--- DOCUMENT EXTRACT ---
§ §

Here’s an example how the model could be rewritten.

data {
  ...
}
parameters {
  vector[p] beta;       //regressors paramters (column vector)
  real<lower=0> sigma;  // standard deviation
  vector<lower=0>[p] tau;
  cholesky_factor_corr[p] L_Omega;
}
transformed parameters {
	vector[N] mu = X * beta;
}
model {
  y ~ normal(mu, sigma);
  
  L_Omega ~ lkj_corr_cholesky(2); 
  beta ~ multi_normal_cholesky(b0, diag_pre_multiply(tau, L_Omega));

  tau ~ exponential(1);
  sigma ~ exponential(1);
}
generated quantities {
  real sigma2 = sigma^2;
  matrix[p,p] Omega = tcrossprod(L_Omega);
}
4 Likes

Are you assuming most covariates relevant and correlating, or only a small number of covariates relevant (and either independent or correlating)?

§ §

--- SOURCE MATERIAL ---
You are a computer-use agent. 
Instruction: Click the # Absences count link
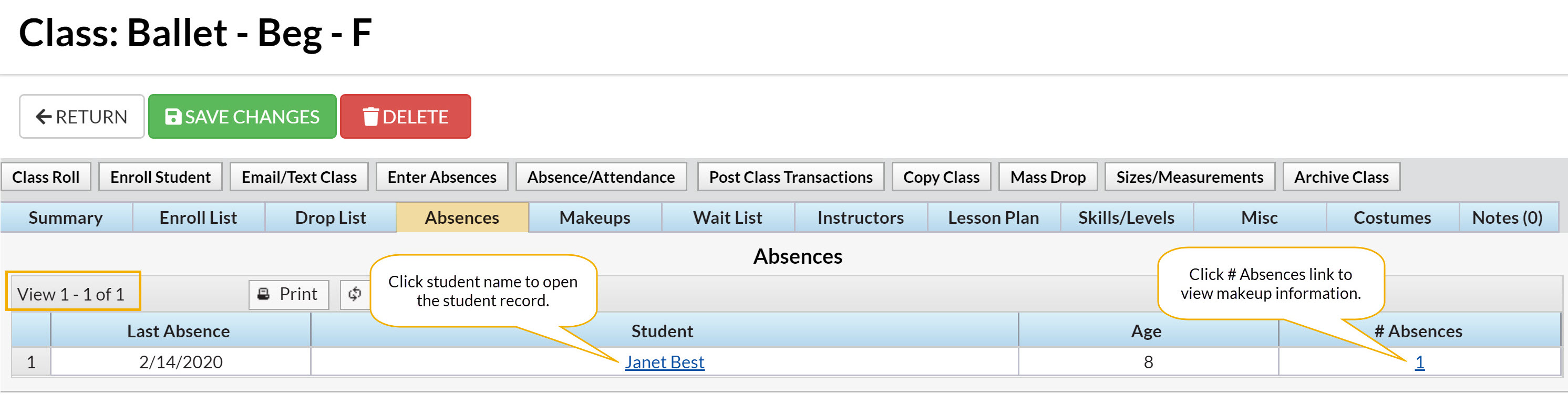(1419, 362)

§ §

--- EXERCISES TO COMPLETE ---
a – From the Stan model post, extract the text from "L_Omega ~ lkj_corr_cholesky(2);" to "independent or correlating)?".
b – Which parameters are declared in the parameters block of the Stan model post?
c – Can you rewrite the paragraph of the Stan model post that begins "Are you assuming most covariates" as a short list of the alternatives it asks about?
Base every answer on the Stan model post alone.

--- EXPECTED OUTPUTS ---
a –
L_Omega ~ lkj_corr_cholesky(2); 
  beta ~ multi_normal_cholesky(b0, diag_pre_multiply(tau, L_Omega));

  tau ~ exponential(1);
  sigma ~ exponential(1);
}
generated quantities {
  real sigma2 = sigma^2;
  matrix[p,p] Omega = tcrossprod(L_Omega);
}
4 Likes

Are you assuming most covariates relevant and correlating, or only a small number of covariates relevant (and either independent or correlating)?

b – beta, sigma, tau, L_Omega

c –
- Most covariates relevant and correlating
- Only a small number of covariates relevant, either independent or correlating